While flights to Africa saw an increase of 6 percent, passenger numbers to the Middle East were badly hit by Qantas turning its Melbourne service into a nonstop and changing the refueling stop for Sydney services to Singapore. Royal Brunei dropping its refueling stop in Dubai.
But even with the reintroduction of Qantas flights to Singapore, numbers to Asia dropped – representing 18,000 fewer passengers.
They will be further hit in the April 2019 figures because of the cancellation of many Jet Airways services at Heathrow. They would normally be bringing 2,000 passengers a day to and from India.
New domestic links began on the last day of March, with four flights a day to and from Newquay and a daily return flight to Guernsey.
Heathrow’s chief executive, John Holland-Kaye said: “Despite Brexit uncertainty, Heathrow remains a bright light for the UK, with the role we play in keeping people and products moving evidently.

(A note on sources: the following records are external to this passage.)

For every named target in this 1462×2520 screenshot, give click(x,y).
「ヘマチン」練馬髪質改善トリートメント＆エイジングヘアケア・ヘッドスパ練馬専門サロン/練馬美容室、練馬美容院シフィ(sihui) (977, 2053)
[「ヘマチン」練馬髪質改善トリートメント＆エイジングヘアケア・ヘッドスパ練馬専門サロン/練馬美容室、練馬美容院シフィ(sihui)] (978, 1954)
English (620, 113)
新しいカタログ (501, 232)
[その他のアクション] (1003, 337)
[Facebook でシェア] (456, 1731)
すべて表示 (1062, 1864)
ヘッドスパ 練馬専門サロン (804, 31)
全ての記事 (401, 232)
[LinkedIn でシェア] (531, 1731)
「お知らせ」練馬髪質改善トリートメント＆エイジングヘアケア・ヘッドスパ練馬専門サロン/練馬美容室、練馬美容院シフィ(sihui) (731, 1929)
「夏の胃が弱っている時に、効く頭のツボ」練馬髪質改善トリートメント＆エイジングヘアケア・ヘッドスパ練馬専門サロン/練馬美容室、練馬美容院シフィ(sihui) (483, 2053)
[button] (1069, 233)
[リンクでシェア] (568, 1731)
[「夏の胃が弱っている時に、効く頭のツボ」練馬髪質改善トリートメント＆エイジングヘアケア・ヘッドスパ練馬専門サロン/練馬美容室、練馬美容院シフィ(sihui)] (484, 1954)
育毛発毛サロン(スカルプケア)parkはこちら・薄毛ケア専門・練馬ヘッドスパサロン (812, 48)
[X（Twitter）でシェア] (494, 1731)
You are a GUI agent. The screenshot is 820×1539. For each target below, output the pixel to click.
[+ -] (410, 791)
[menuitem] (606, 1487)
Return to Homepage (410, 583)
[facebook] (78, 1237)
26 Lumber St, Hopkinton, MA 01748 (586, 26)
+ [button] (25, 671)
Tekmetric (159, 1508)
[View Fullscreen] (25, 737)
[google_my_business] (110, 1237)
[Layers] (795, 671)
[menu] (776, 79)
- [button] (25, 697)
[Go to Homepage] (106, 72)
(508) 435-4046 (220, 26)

“Our new domestic connections will be pivotal in linking more regions and nations to global opportunities, benefiting all corners of this great country and we look forward to announcing many more of these as part of the expansion programme.”
Heathrow’s rival, Stansted, reported 6 percent more passengers for March 2019 compared with a year earlier.
A spokesperson for MAG, which owns the Essex airport as well as Manchester and East Midlands, criticised uncertainty about the UK leaving the European Union, saying: “It is clear that the best outcome for British people and businesses is for the UK to secure a deal that commands support of parliament and guarantees an orderly Brexit in due course.
“Continued uncertainty about these issues will ultimately be a drag on the economy and damage consumer confidence.”
Gatwick has yet to report its numbers.
Meanwhile a national work-to-rule by French customs officials since 4 March “has resulted in an estimated loss of 110,000 Eurostar passengers” according to Getlink, which operates the Channel Tunnel.